La Tunda se aparece a los niños solitarios en forma de mamá o de un pariente cercano, o de una mujer bonita. Aunque también se le presenta a las personas adultas. Una persona «entundada» es aquella que es llamada por la Tunda con su nombre, y paso a paso se la lleva a la selva y allí la entunda.
Cuando un niño está entundado, los padres y los padrinos tienen que desentundarlo con oraciones, conjuros y con bombos y platillos para que lo devuelva. A veces se aparece en una casa y hace creer a los niños solos que es su mamá que viene a contemplarlos.
En el Chocó recuerdan que una vez en un reinado popular, una mamá dejó solo a su hijo en la casa. A las pocas horas llegó LaTunda una señora muy parecida a su mamá, que después de saludarlo desapareció misteriosamente. El niño fue a la plaza en donde se encontraba su madre en el reinado que se estaba realizando y le preguntó si lo había visitado unas horas antes. La mamá extrañada le contestó que en ningún momento había salido de la plaza, a lo cual llegaron a la conclusión que la visitante era La Tunda.
Las gentes del Litoral Pacífico también tienen la creencia de que la Tunda hace perder a los caminantes de las orillas del mar. Cuentan que en las playas de Bocagrande se perdieron unos turistas que iban por la playa. En un momento cuando iban caminando, todo fue silencio a su alrededor; ni siquiera escuchaban el ruido del mar. Se perdieron en medio de las palmeras y los arboles, y siempre que hacían el intento de regresar al caserío, volvían al mismo punto desde donde se perdieron. Según ellos, parecía que caminaran en una dimensión desconocida.

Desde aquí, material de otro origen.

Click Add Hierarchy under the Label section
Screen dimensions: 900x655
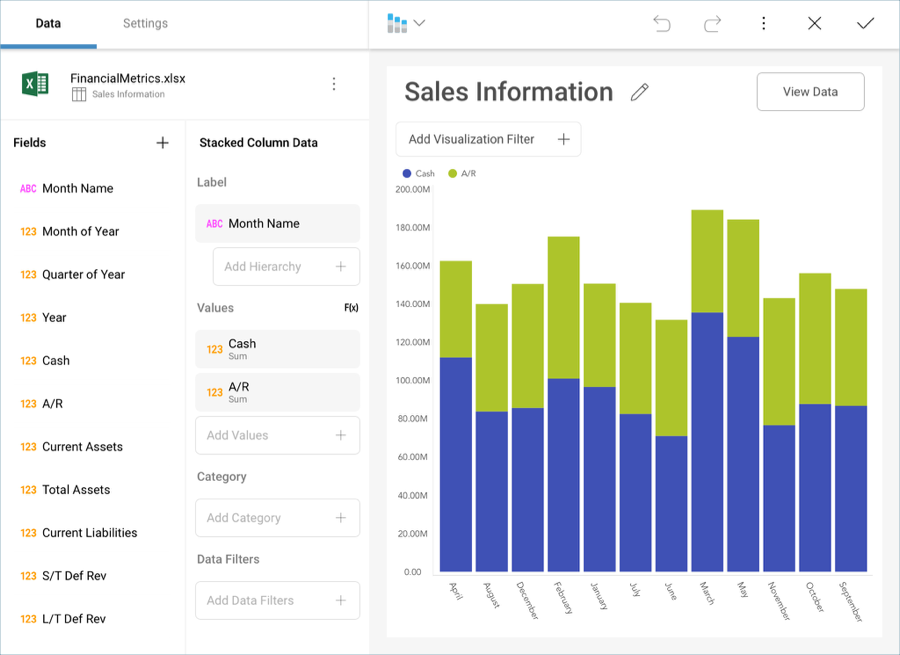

El espanto del silencio y de la perdida en la selva se acabó cuando vieron una fogata y a todos sus amigos alrededor de la playa. Según los nativos habían sido «entundados» por el personaje mítico del Litoral Pacífico.

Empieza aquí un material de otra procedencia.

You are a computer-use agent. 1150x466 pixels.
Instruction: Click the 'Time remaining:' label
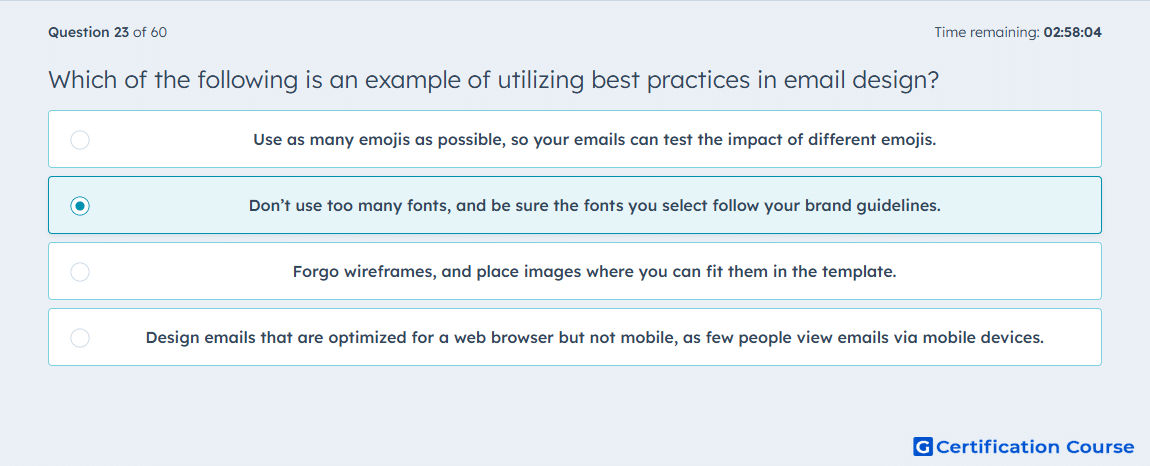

(Ocampo López 1996: 298-9). La Tunda es una vision selvática, que ella se parece y en el pueblo también parece, la tunda, en ocasiones. Ella se presenta en forma de una amiga, en forma de la mamá del niño, de la madrina, de una tía, de una hermana; en diferentes formas se presenta la tunda.
La distinción o la precaución que tienen los estudiantes de la costa Pacífica para no dejarse llevar de la tunda es que ella tiene un pie normal y el otro lo tiene de bolinillo. Ella es así.
En una ocasion el agua se salaba en Guapi, no había acueducto y llegó el agua salada y se fueron varias personas a buscar agua de quebrada, al monte. Entre ellas iba una hermana mía: la menor. Se fue porque a ella sí le gustaba irse para allá. Y se fueron desde por la mañana u esperen que regresen con el agua dulce, porque toda estaba salada; y espere, y a las doce, una, dos, tres; llegaron las cinco y nada; empezaron a pensar pues que se habian perdido y no llegaban.
Y a mi mamá dije quiba buscar la madrina de mi hermana y ya las otras personas empezaron a buscar la madrina y bombos e instrumentos para hacer gulla, pa buscar a la gente.
Entre ellos iba una señora muy piadosa, y caminaban y iban era para dentro y daban vueltas y no encontraban el camino: todo estaba cerrado, no tenía por dónde salir; hasta que dijo la señora: «la tunda nos ha entundado, no tenemos salida de aquí porque nos ha entundado la tunda. Ella cierra el camino cuando se quiere llevar una persona; se va a los pozos, a las quebradas, a las quebradas , saca camaron y se los pee y le da de comer camarón peído, por la tunda, cuando lo entunda. Las victimas de la tunda, en su mayoría son niños y ella se la aparece en forma de mamá y una hermana para que el niño la vaya siguiendo al monte, hasta que pierde al niño. También a ciertos hombres muy andariegos, o que a ella le gustan. Y la forma de rescatar al niño es que venga el padrino de bautizo a traerlo. Es el único que puede salvarlo».
Cuando ya empezó la señora a rezar y de pronto vieron que ya estaba el camino allí: ya estaba cerquita para salir al pueblo. Y dijo ella que era la tunda que los había entundado.